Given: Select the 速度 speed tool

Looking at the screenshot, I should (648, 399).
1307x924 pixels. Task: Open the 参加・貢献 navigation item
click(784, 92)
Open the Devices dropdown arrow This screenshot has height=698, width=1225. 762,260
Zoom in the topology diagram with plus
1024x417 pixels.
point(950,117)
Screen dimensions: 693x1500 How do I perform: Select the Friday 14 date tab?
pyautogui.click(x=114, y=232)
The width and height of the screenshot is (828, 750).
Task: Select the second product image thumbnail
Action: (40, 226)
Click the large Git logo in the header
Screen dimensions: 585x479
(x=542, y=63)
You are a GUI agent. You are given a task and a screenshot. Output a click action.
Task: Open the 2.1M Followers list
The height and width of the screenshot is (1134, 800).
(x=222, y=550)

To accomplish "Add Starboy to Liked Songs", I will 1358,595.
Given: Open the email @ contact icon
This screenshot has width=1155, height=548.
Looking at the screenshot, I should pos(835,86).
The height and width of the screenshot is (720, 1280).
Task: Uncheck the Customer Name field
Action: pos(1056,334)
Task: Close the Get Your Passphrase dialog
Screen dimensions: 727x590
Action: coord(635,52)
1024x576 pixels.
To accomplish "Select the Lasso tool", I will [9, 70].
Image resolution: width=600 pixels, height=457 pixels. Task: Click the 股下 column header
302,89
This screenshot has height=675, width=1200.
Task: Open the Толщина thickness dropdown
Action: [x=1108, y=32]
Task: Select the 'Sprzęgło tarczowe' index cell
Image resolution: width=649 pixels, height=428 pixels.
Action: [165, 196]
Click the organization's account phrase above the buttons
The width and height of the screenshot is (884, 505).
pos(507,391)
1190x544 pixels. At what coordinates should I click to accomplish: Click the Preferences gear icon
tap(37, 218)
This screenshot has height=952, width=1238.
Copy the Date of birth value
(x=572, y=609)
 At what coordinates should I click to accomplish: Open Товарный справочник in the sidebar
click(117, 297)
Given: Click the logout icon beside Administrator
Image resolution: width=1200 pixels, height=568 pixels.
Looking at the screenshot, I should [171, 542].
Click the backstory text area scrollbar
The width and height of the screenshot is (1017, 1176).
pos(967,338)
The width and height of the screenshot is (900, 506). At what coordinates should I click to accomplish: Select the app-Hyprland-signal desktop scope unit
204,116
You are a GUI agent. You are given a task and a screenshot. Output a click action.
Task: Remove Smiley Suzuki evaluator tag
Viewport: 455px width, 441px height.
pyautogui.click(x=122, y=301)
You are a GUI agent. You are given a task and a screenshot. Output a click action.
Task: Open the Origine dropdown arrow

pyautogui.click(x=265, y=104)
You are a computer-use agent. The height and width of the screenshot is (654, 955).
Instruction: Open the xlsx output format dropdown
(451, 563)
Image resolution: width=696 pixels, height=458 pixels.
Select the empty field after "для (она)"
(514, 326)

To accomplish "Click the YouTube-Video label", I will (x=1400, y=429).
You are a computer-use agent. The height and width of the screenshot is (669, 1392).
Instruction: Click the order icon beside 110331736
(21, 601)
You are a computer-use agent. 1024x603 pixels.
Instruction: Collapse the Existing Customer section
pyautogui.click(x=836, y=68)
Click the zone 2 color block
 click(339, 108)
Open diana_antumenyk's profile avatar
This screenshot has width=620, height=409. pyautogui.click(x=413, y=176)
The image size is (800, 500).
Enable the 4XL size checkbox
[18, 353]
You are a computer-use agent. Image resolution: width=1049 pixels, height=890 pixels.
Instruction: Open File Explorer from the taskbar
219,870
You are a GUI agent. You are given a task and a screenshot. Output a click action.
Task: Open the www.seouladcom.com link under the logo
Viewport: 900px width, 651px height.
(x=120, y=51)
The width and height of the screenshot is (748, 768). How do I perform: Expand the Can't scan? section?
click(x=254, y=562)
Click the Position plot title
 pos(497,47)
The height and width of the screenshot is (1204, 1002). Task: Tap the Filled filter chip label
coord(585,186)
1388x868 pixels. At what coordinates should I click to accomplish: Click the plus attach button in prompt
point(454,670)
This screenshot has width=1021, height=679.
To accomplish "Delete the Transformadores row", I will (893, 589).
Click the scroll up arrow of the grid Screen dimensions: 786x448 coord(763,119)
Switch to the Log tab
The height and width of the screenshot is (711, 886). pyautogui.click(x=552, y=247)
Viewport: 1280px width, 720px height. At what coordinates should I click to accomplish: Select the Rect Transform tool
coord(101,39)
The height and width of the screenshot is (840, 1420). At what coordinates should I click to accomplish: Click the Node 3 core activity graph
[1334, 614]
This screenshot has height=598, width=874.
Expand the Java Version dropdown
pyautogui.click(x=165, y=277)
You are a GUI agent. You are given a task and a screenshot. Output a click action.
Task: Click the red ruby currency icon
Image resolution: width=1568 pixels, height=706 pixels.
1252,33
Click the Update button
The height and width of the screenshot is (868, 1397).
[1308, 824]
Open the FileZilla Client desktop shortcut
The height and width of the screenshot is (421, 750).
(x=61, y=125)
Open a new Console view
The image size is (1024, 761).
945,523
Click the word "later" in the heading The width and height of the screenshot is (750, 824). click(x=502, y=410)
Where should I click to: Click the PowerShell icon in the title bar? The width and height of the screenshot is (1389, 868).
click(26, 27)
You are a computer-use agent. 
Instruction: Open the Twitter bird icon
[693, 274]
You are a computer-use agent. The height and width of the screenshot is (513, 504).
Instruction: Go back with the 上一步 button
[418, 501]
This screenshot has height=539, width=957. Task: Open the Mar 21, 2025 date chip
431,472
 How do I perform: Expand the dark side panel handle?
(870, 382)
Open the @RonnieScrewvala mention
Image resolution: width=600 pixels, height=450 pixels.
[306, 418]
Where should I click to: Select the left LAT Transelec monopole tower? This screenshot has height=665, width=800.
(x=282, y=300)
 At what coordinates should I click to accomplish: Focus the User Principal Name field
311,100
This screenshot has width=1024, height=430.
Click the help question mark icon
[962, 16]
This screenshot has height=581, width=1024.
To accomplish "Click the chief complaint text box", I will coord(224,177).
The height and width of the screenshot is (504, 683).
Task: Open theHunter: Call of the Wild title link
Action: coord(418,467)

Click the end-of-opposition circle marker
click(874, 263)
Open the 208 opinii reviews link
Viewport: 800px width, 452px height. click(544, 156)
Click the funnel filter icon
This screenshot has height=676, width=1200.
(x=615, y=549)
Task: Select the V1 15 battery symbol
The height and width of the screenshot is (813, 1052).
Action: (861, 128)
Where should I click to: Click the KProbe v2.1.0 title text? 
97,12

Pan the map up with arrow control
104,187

--- --- ---

### [WHAT YOU SHOULD DO]
Type the material above out again, exactly.

### [WORKED SOLUTION]
Given: Select the 速度 speed tool

Looking at the screenshot, I should (648, 399).
1307x924 pixels. Task: Open the 参加・貢献 navigation item
click(784, 92)
Open the Devices dropdown arrow This screenshot has height=698, width=1225. 762,260
Zoom in the topology diagram with plus
1024x417 pixels.
point(950,117)
Screen dimensions: 693x1500 How do I perform: Select the Friday 14 date tab?
pyautogui.click(x=114, y=232)
The width and height of the screenshot is (828, 750).
Task: Select the second product image thumbnail
Action: (40, 226)
Click the large Git logo in the header
Screen dimensions: 585x479
(x=542, y=63)
You are a GUI agent. You are given a task and a screenshot. Output a click action.
Task: Open the 2.1M Followers list
The height and width of the screenshot is (1134, 800).
(x=222, y=550)

To accomplish "Add Starboy to Liked Songs", I will 1358,595.
Given: Open the email @ contact icon
This screenshot has width=1155, height=548.
Looking at the screenshot, I should pos(835,86).
The height and width of the screenshot is (720, 1280).
Task: Uncheck the Customer Name field
Action: pos(1056,334)
Task: Close the Get Your Passphrase dialog
Screen dimensions: 727x590
Action: coord(635,52)
1024x576 pixels.
To accomplish "Select the Lasso tool", I will [9, 70].
Image resolution: width=600 pixels, height=457 pixels. Task: Click the 股下 column header
302,89
This screenshot has height=675, width=1200.
Task: Open the Толщина thickness dropdown
Action: [x=1108, y=32]
Task: Select the 'Sprzęgło tarczowe' index cell
Image resolution: width=649 pixels, height=428 pixels.
Action: [165, 196]
Click the organization's account phrase above the buttons
The width and height of the screenshot is (884, 505).
pos(507,391)
1190x544 pixels. At what coordinates should I click to accomplish: Click the Preferences gear icon
tap(37, 218)
This screenshot has height=952, width=1238.
Copy the Date of birth value
(x=572, y=609)
 At what coordinates should I click to accomplish: Open Товарный справочник in the sidebar
click(117, 297)
Given: Click the logout icon beside Administrator
Image resolution: width=1200 pixels, height=568 pixels.
Looking at the screenshot, I should [171, 542].
Click the backstory text area scrollbar
The width and height of the screenshot is (1017, 1176).
pos(967,338)
The width and height of the screenshot is (900, 506). At what coordinates should I click to accomplish: Select the app-Hyprland-signal desktop scope unit
204,116
You are a GUI agent. You are given a task and a screenshot. Output a click action.
Task: Remove Smiley Suzuki evaluator tag
Viewport: 455px width, 441px height.
pyautogui.click(x=122, y=301)
You are a GUI agent. You are given a task and a screenshot. Output a click action.
Task: Open the Origine dropdown arrow

pyautogui.click(x=265, y=104)
You are a computer-use agent. The height and width of the screenshot is (654, 955).
Instruction: Open the xlsx output format dropdown
(451, 563)
Image resolution: width=696 pixels, height=458 pixels.
Select the empty field after "для (она)"
(514, 326)

To accomplish "Click the YouTube-Video label", I will (x=1400, y=429).
You are a computer-use agent. The height and width of the screenshot is (669, 1392).
Instruction: Click the order icon beside 110331736
(21, 601)
You are a computer-use agent. 1024x603 pixels.
Instruction: Collapse the Existing Customer section
pyautogui.click(x=836, y=68)
Click the zone 2 color block
 click(339, 108)
Open diana_antumenyk's profile avatar
This screenshot has width=620, height=409. pyautogui.click(x=413, y=176)
The image size is (800, 500).
Enable the 4XL size checkbox
[18, 353]
You are a computer-use agent. Image resolution: width=1049 pixels, height=890 pixels.
Instruction: Open File Explorer from the taskbar
219,870
You are a GUI agent. You are given a task and a screenshot. Output a click action.
Task: Open the www.seouladcom.com link under the logo
Viewport: 900px width, 651px height.
(x=120, y=51)
The width and height of the screenshot is (748, 768). How do I perform: Expand the Can't scan? section?
click(x=254, y=562)
Click the Position plot title
 pos(497,47)
The height and width of the screenshot is (1204, 1002). Task: Tap the Filled filter chip label
coord(585,186)
1388x868 pixels. At what coordinates should I click to accomplish: Click the plus attach button in prompt
point(454,670)
This screenshot has width=1021, height=679.
To accomplish "Delete the Transformadores row", I will (893, 589).
Click the scroll up arrow of the grid Screen dimensions: 786x448 coord(763,119)
Switch to the Log tab
The height and width of the screenshot is (711, 886). pyautogui.click(x=552, y=247)
Viewport: 1280px width, 720px height. At what coordinates should I click to accomplish: Select the Rect Transform tool
coord(101,39)
The height and width of the screenshot is (840, 1420). At what coordinates should I click to accomplish: Click the Node 3 core activity graph
[1334, 614]
This screenshot has height=598, width=874.
Expand the Java Version dropdown
pyautogui.click(x=165, y=277)
You are a GUI agent. You are given a task and a screenshot. Output a click action.
Task: Click the red ruby currency icon
Image resolution: width=1568 pixels, height=706 pixels.
1252,33
Click the Update button
The height and width of the screenshot is (868, 1397).
[1308, 824]
Open the FileZilla Client desktop shortcut
The height and width of the screenshot is (421, 750).
(x=61, y=125)
Open a new Console view
The image size is (1024, 761).
945,523
Click the word "later" in the heading The width and height of the screenshot is (750, 824). click(x=502, y=410)
Where should I click to: Click the PowerShell icon in the title bar? The width and height of the screenshot is (1389, 868).
click(26, 27)
You are a computer-use agent. 
Instruction: Open the Twitter bird icon
[693, 274]
You are a computer-use agent. The height and width of the screenshot is (513, 504).
Instruction: Go back with the 上一步 button
[418, 501]
This screenshot has height=539, width=957. Task: Open the Mar 21, 2025 date chip
431,472
 How do I perform: Expand the dark side panel handle?
(870, 382)
Open the @RonnieScrewvala mention
Image resolution: width=600 pixels, height=450 pixels.
[306, 418]
Where should I click to: Select the left LAT Transelec monopole tower? This screenshot has height=665, width=800.
(x=282, y=300)
 At what coordinates should I click to accomplish: Focus the User Principal Name field
311,100
This screenshot has width=1024, height=430.
Click the help question mark icon
[962, 16]
This screenshot has height=581, width=1024.
To accomplish "Click the chief complaint text box", I will coord(224,177).
The height and width of the screenshot is (504, 683).
Task: Open theHunter: Call of the Wild title link
Action: coord(418,467)

Click the end-of-opposition circle marker
click(874, 263)
Open the 208 opinii reviews link
Viewport: 800px width, 452px height. click(544, 156)
Click the funnel filter icon
This screenshot has height=676, width=1200.
(x=615, y=549)
Task: Select the V1 15 battery symbol
The height and width of the screenshot is (813, 1052).
Action: (861, 128)
Where should I click to: Click the KProbe v2.1.0 title text? 
97,12

Pan the map up with arrow control
104,187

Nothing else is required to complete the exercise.